Massimo Moratti, stellvertretender Direktor für Research bei Amnesty International
«Jede Person hat das Recht, Asyl zu beantragen. Wenn Menschen ohne ordnungsgemässes Verfahren abgeschoben werden, könnte das bedeuten, sie in die Schrecken eines Krieges zurückzuschicken oder sie schweren Menschenrechtsverletzungen auszusetzen. Dies verstösst gegen das Grundprinzip des Non-Refoulments», sagte Eve Geddie, Leiterin des EU-Büros von Amnesty International. «Griechenlands rücksichtslose Massnahmen gefährden Menschenleben. Sie sind ein eklatanter Bruch des EU- und des Völkerrechts.»
«Menschen, die Asyl suchen, werden schon wieder zur Verhandlungsmasse in einem tödlichen politischen Spiel – dies war eine absehbare Folge des EU-Türkei-Deals», sagte Massimo Moratti, der stellvertretende Direktor für Research bei Amnesty International.
Manöver mit scharfer Munition angekündigt
Die griechische Armee hat angekündigt, in der Nähe des Grenzflusses Evros Militärmanöver mit scharfer Munition durchzuführen, auch Übungen der Marine in der Ägäis sind geplant.
Seit die Türkei am 28. Februar 2020 ankündigte, dass sie niemanden mehr am Grenzübertritt Richtung EU hindern werde, kommen immer mehr Menschen an den Land- und Seegrenzen zu Griechenland und Bulgarien an. Berichten zufolge sitzen an der Landgrenze zwischen der Türkei und Griechenland Tausende Einreisewillige fest. Von dort werden Zusammenstösse zwischen Geflüchteten und griechischen Polizeikräften gemeldet. Die Polizei soll unverhältnismässige Gewalt eingesetzt und wahllos Tränengas in die versammelte Menge geschossen haben, um diese am Grenzübertritt nach Griechenland zu hindern.
Boote vor Lesbos angegriffen
Unterdessen kommen auch auf den griechischen Inseln immer mehr Menschen an. Am 2. März 2020 sollen AnwohnerInnen von Lesbos das Anlegen von Flüchtlingsbooten verhindert haben. Ausserdem griffen sie AktivistInnen und die Autos von Medienschaffenden und freiwilligen HelferInnen an. Amnesty International fordert die griechischen Behörden auf, alle notwendigen Massnahmen zu ergreifen, um sowohl die Neuankömmlinge als auch die Organisationen und Einzelpersonen zu schützen, die ihnen vor Ort helfen.

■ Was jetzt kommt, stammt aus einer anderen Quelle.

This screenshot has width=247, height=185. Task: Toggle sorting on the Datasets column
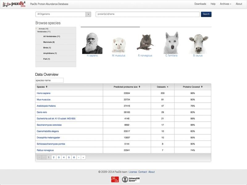163,87
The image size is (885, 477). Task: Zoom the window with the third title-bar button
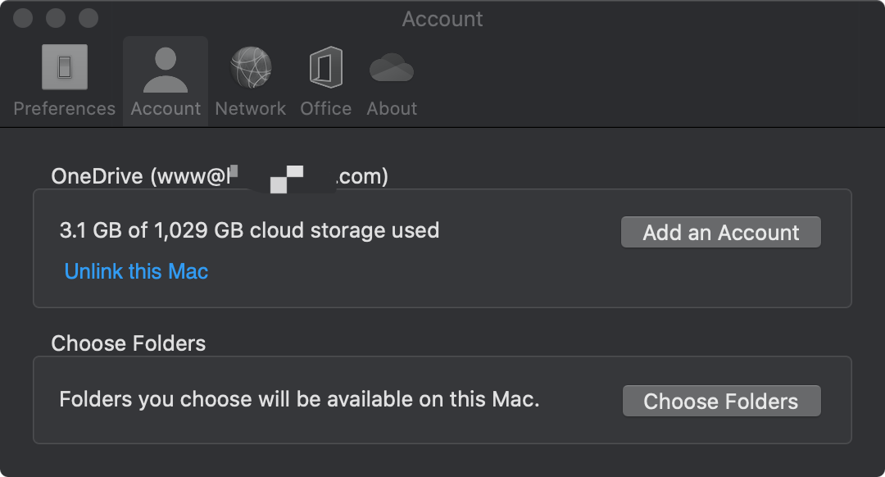(88, 17)
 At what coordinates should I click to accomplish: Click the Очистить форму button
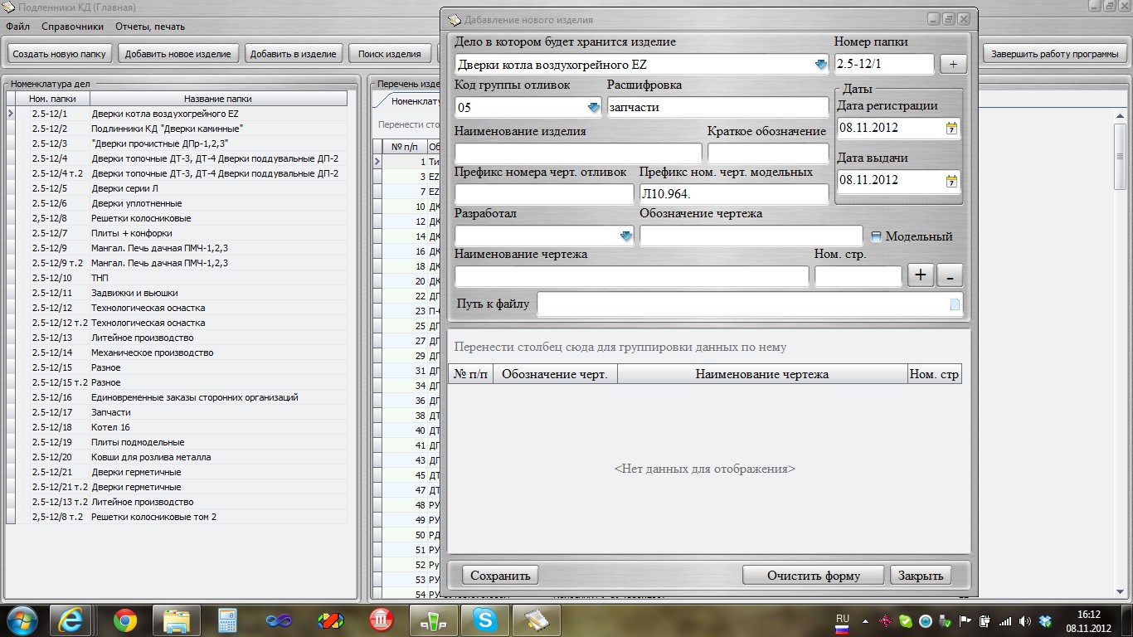tap(813, 575)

«Griechenland muss den Einsatz unverhältnismässiger Gewalt unterbinden und sicherstellen, dass Such- und Rettungsaktionen auf See durchgeführt werden können. Denjenigen, die in Griechenland Asyl suchen, sollte geholfen werden, statt sie wie Kriminelle zu behandeln, die ein Sicherheitsrisiko darstellen», sagte Eve Geddie.
Andere Länder müssen helfen
Auch die anderen EU-Mitgliedstaaten müssen viel mehr tun, um die Verantwortung für die Asylsuchenden zu teilen, die in der Türkei ankommen – durch finanzielle Unterstützung, aber auch durch die Gewährleistung sicherer Einreisewege nach Europa. Die Europäische Kommission muss dringend die für Griechenland und Bulgarien erforderliche Unterstützung koordinieren, damit Asylsuchende Zugang zu angemessenen Aufnahme- und Asylverfahren bekommen.